While managing the project he noticed the manual nature of the entire process – especially the documentation.

“They basically had hired 10-15 people just to manage documents.”

This seemed ridiculous to Witz – how could a billion dollar company, made up of very bright people, be so inefficient?

He reflects, “It was the most laborious, egregious, archaic, inundated process you could ever imagine.”

From that experience, he recognized if large companies were still using paper and manual processes to complete massive-sized projects, then miscommunication and version control issues would be a reoccurring problem across industries.

That’s how the idea for Catapult was born. “I had the idea back in 2009.”

His first job out of active duty was with Plan Tools – a company out of Fort Mill that gave him exposure to the internal operations of financial services companies.

“I found that there is a huge need where everyone does requests for proposal – everyone does them the same inundated, laborious way that the big billion dollar companies do it.”

Here, Witz decides to focus Catapult initially on the financial services industry.

He provides an example as to the impact his company can make. “So in financial services, you may have plan sponsors that manage your retirement plan looking to acquire a brokered deal. So a plan sponsor puts together a series of questions that they want to ask for a betting process, and everything needs to be documented so that it can be approved in the case of due diligence or an audit.”

“When they do these questionnaires they put them in either Excel, Word, or PowerPoint, and then they deliver it off to several different companies or several different people to respond.”

To further the example, Witz mentions a financial advisor who receives the RFP may have a team of people – one of which is responsible for managing these responses across the team. In the current process, this point-person merges the respective documented responses from the team into one document. It’s a lengthy and manual process – it’s essentially the bottleneck for the whole RFP response.

“So what Catapult does it literally removes that bottleneck. You build everything in a web-based application, so your entire team can help build it all out collectively in one living portal rather than on a document that everyone that has to share and pass around or approve.

“Everyone can answer – at the same time, in the same document.” They also enable in-line editing, so team members can collaborate – live. “It’s very collaborative throughout the whole process.”

His goal is to make the whole RFP process more efficient.

“We cater to both sides – someone who’s creating and sending out and someone who’s receiving.”

The Catapult team is building their platform as an API so it can be easily integrated into a company’s existing ecosystem.

Witz and his team plan to launch a beta product at the end of April with a few companies to get quick feedback. The goal is to receive and implement this initial feedback by August – before QC Fintech’s demo day.

From there – launch a second round of the beta product, and then get a product to market by November. You can sign up for the private beta on the Catapult website.

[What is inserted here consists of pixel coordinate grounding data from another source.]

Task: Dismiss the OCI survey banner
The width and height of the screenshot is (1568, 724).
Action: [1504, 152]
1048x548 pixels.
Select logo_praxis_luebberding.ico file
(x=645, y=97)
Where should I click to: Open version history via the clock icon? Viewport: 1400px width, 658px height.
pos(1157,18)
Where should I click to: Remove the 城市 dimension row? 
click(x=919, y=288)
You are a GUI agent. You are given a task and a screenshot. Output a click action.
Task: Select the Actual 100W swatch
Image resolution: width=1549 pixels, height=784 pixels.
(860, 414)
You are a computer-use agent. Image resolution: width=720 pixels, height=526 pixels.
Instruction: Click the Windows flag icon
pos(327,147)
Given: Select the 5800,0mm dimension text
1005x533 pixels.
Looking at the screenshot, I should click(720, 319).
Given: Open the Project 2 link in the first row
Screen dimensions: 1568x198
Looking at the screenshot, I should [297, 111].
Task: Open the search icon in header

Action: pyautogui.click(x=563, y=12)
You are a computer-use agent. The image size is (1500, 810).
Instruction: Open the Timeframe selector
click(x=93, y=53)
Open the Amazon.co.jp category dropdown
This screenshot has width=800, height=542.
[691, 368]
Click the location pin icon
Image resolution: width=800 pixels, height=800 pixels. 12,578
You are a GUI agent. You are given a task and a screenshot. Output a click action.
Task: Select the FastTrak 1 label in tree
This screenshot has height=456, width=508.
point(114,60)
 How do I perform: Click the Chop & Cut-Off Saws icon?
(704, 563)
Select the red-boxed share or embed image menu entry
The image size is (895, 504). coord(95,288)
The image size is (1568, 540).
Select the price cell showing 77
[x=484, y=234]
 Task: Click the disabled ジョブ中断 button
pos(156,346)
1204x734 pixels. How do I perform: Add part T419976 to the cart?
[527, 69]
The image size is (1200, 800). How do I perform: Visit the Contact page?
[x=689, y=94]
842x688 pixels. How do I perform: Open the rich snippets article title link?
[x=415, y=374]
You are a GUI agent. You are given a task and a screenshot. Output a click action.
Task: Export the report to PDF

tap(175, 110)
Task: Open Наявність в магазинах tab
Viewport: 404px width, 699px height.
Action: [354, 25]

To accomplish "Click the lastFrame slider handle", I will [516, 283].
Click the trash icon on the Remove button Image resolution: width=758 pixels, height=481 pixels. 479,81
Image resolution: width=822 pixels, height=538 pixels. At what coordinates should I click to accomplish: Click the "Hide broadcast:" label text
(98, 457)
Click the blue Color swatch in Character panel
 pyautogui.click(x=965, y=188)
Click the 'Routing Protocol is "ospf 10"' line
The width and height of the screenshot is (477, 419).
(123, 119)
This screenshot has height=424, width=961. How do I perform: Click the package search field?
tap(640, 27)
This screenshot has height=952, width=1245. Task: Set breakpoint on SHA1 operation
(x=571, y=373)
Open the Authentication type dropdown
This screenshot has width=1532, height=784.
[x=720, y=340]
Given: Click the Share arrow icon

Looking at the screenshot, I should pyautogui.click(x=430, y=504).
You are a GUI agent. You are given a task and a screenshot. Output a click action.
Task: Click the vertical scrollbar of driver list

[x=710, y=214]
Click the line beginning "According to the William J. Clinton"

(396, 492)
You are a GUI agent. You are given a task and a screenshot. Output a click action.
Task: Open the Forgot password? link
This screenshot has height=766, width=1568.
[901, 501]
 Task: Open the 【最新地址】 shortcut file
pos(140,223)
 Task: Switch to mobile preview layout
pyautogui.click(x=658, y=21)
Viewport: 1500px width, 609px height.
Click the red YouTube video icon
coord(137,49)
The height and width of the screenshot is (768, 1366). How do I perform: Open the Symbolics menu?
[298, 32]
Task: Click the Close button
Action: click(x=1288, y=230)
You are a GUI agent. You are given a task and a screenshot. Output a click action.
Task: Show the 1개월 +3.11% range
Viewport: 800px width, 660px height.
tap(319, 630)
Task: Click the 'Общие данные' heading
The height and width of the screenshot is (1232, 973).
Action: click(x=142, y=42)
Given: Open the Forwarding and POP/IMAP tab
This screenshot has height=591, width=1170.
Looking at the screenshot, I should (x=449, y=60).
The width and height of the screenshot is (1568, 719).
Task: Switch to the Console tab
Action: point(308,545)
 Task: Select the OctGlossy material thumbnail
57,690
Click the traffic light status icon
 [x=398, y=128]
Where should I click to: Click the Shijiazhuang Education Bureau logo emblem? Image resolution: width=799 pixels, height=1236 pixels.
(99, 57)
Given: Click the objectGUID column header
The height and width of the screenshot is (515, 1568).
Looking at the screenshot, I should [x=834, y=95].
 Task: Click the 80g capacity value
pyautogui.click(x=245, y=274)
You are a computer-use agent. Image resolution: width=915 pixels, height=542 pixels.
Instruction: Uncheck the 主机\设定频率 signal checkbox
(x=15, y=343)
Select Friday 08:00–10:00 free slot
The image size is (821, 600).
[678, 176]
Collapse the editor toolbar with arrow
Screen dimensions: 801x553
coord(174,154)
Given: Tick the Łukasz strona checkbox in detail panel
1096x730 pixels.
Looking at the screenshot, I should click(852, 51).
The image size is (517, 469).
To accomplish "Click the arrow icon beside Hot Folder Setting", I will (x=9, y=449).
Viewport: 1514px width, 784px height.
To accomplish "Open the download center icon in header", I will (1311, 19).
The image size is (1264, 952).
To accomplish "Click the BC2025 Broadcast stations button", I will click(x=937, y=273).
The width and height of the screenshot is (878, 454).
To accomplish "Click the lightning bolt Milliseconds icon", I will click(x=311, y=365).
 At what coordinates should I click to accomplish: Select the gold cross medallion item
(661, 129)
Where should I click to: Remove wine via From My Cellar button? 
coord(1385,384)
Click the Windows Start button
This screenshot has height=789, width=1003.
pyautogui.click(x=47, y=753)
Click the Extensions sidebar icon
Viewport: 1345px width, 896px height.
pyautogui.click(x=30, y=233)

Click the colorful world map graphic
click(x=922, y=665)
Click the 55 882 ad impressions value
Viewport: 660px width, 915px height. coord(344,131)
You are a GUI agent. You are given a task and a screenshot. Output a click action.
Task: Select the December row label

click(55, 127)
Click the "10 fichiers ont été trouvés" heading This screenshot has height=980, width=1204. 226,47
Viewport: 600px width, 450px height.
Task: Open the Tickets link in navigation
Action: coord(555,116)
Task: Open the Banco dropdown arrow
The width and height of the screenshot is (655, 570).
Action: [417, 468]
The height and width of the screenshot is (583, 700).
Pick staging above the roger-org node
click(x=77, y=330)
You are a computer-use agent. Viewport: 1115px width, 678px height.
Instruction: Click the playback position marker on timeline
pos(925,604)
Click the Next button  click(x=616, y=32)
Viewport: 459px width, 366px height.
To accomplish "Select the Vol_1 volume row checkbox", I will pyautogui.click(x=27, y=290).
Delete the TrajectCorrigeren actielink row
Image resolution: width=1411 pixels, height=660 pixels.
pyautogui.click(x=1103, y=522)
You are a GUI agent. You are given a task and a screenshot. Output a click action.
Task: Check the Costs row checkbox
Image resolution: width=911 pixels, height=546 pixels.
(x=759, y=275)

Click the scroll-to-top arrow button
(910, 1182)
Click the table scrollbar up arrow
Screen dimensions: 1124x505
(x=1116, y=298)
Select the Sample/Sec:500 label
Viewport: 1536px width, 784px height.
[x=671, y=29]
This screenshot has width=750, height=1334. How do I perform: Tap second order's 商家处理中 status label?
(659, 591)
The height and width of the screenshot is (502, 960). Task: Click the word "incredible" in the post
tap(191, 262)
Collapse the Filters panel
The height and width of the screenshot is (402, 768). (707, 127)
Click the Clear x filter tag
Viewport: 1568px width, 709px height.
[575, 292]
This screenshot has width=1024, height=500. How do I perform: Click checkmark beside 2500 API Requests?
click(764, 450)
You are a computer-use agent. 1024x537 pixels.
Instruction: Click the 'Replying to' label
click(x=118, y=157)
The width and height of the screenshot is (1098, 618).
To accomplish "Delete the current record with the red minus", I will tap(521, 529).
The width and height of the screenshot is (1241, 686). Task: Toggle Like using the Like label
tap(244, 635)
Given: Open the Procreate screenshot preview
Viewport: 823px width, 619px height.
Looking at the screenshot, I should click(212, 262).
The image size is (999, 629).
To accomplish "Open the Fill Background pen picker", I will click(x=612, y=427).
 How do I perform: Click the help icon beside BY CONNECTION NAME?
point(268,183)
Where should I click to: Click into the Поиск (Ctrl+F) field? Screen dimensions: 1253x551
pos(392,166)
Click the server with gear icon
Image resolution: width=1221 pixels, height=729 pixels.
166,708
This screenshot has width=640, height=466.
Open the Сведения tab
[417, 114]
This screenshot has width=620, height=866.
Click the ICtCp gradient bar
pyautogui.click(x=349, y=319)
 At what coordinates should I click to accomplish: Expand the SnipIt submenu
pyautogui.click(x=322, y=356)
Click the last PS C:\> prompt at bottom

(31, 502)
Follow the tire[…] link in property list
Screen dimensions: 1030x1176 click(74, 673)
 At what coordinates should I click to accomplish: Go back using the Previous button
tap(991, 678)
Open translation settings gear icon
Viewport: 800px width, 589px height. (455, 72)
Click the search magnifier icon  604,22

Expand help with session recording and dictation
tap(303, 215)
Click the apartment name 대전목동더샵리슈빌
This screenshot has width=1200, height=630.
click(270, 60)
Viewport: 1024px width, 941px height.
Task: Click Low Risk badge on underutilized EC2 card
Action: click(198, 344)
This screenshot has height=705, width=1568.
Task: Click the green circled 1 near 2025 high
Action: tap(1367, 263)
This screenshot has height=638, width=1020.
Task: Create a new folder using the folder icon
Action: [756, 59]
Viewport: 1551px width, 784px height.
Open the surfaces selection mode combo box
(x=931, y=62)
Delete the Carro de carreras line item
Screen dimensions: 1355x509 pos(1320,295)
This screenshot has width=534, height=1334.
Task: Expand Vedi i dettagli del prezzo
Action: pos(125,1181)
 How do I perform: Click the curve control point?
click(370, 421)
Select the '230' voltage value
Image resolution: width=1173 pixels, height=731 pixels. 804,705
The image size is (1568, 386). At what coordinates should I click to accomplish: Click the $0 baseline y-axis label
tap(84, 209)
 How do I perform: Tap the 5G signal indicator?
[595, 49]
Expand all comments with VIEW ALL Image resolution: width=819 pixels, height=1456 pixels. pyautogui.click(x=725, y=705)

Witz’s longer-term goal is to make a bigger footprint in the Charlotte area. He hopes to grow the team to around 15 people consisting of developers, QAs, and a few business roles.

His advice to early-stage entrepreneurs is to surround yourself with a capable and connected team.

“You can’t survive without having ideas bounce around, you can’t survive without sharing. Everything gets done together collectively – no matter what.”